### DATA RECORDS
+ + + + + + +

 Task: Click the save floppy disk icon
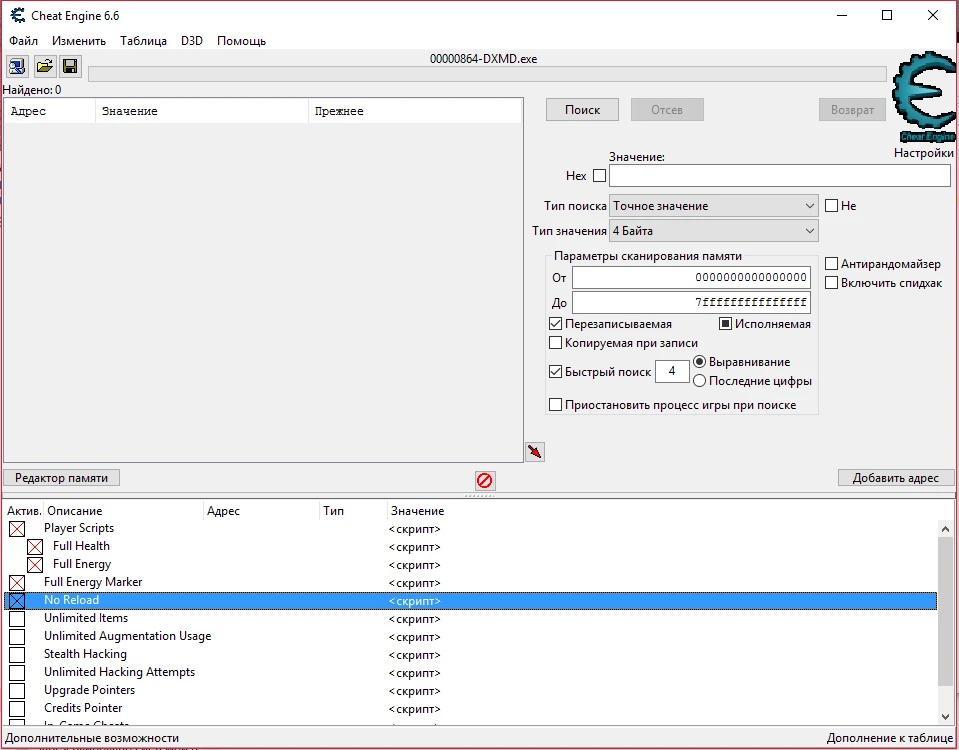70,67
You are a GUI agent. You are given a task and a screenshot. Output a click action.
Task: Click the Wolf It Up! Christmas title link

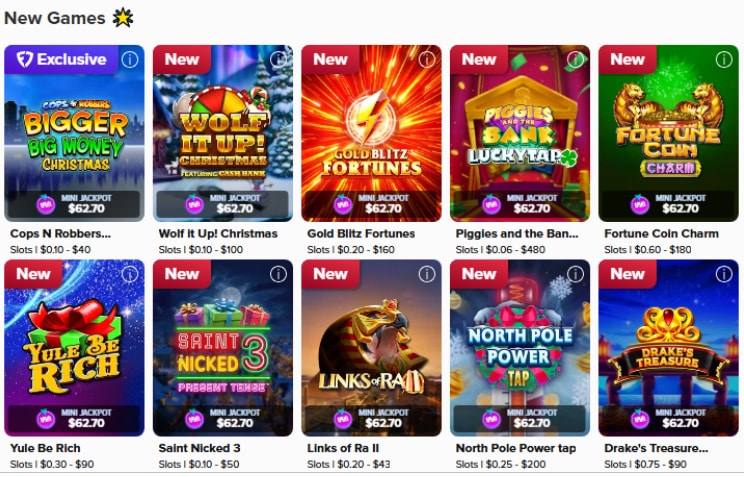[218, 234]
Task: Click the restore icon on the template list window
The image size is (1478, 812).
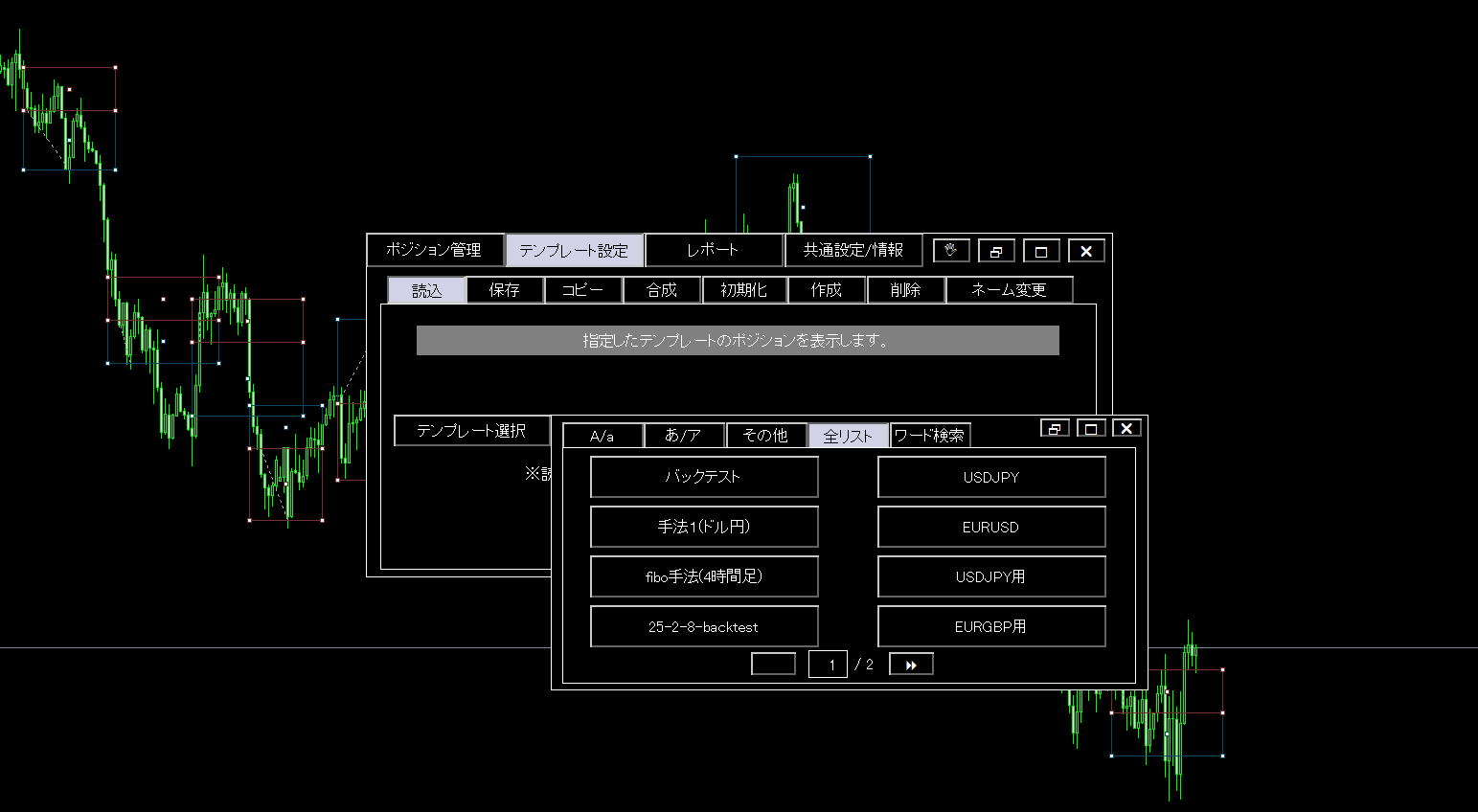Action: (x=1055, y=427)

+ + + + + + +

### WHAT TO WORK ON
Above are the records; set down exactly the lines from the line containing "Task: Click the Wolf" through their last line, leaving every picture out.

### ANSWER TO THIS EXERCISE
Task: Click the Wolf It Up! Christmas title link

[218, 234]
Task: Click the restore icon on the template list window
The image size is (1478, 812).
Action: (x=1055, y=427)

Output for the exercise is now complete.